Written By bombomtox on Monday, December 5 | 1:33 AM

I am of a strange generation, straddling two worlds. My grandmother, born in 1914 was ninety seven last week, her mother, who died when I was sixteen, was born at the end of the nineteenth century. I have had a direct link with the age that precedes the welfare state, the age of the horse drawn carriage, oil lamps and tin baths, domestic service, back street abortions and the fear of the workhouse. The link carries through two world wars,the creation of the NHS, the wireless, the radiogram, to the age of the pill, the radio, the tv the internet and the mobile phone. I remember when wash day took all day - my grandmother had a dolly and a mangle. She would boil, and blue and starch whites, then would dry and air, and iron and that too would take a whole day. I casually 'put a wash on' most days, use an ecology destroying tumble dryer and am a stranger to the iron.
Am I of the first generation to know less than my children? I first used a computer in 1985, used an early version of the internet in ’87. Even so I am an ignorant visitor to the digital age, irritating my children with my idiosyncratic approach, my inefficiency and impatience with instructions.
Our society has reached a degree of complexity that many of us don’t understand how it works. Indeed I don't even know how much I don't know, just how much a problem in an oil well in the Middle East directly impacts my ability to buy coffee in Richmond. One slight blip with the National Grid and we cannot cook or wash, or do our jobs. The failure of any one part of the system could paralyse the whole and as someone or other said we are never more than three meals from riot.
The point of this ramble is this: complex societies when they fail, fail fast and in the past they have failed often. I like to write about such times, moments which straddle the rise and fall of one culture or another: the departure of the legions from Britain, the coming of the Angles; the moments when chaos descends. Fruitful as they are for stories however I’m not sure I want to live in such times and we may just be on the brink.

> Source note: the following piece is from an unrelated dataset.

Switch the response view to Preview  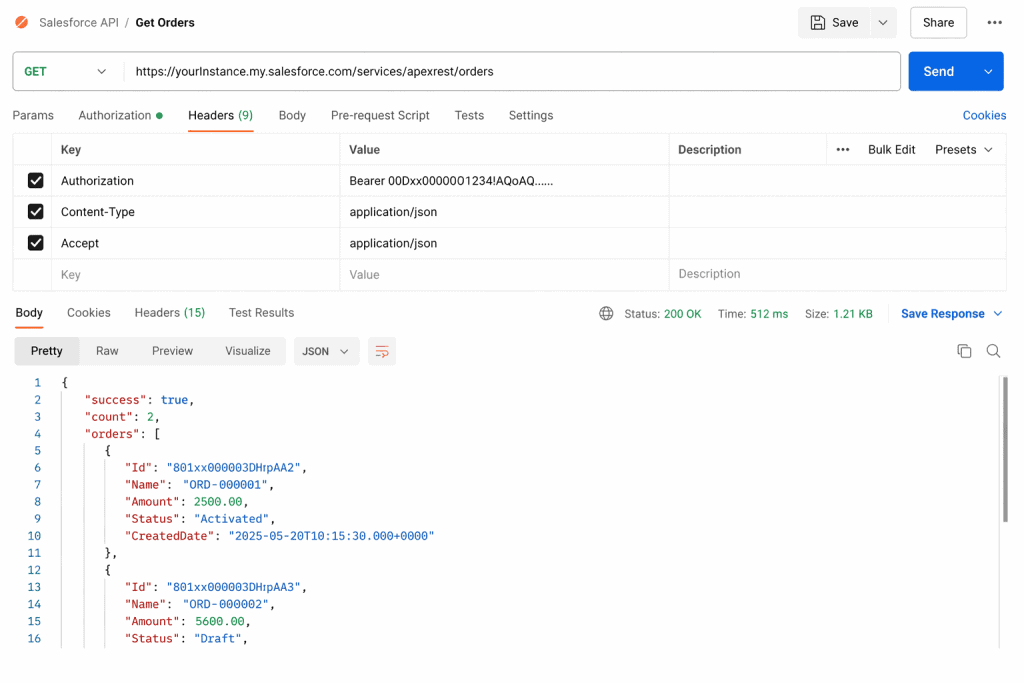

There is a well known article by Brian Ward- Perkins which suggests that once Rome with all its administration and advanced technological specialisation left these shores, the economy slumped to below its pre Roman level and took three hundred years to recover. According to Professor Ian Morris of Stanford until around 1700 societies have tended to reach a degree of complexity and then spectacularly imploded. The West has far exceeded that ceiling, have we finally reached a new one? Will my generation straddle a third world, that of the decline and fall of Europe? Tin bath anybody?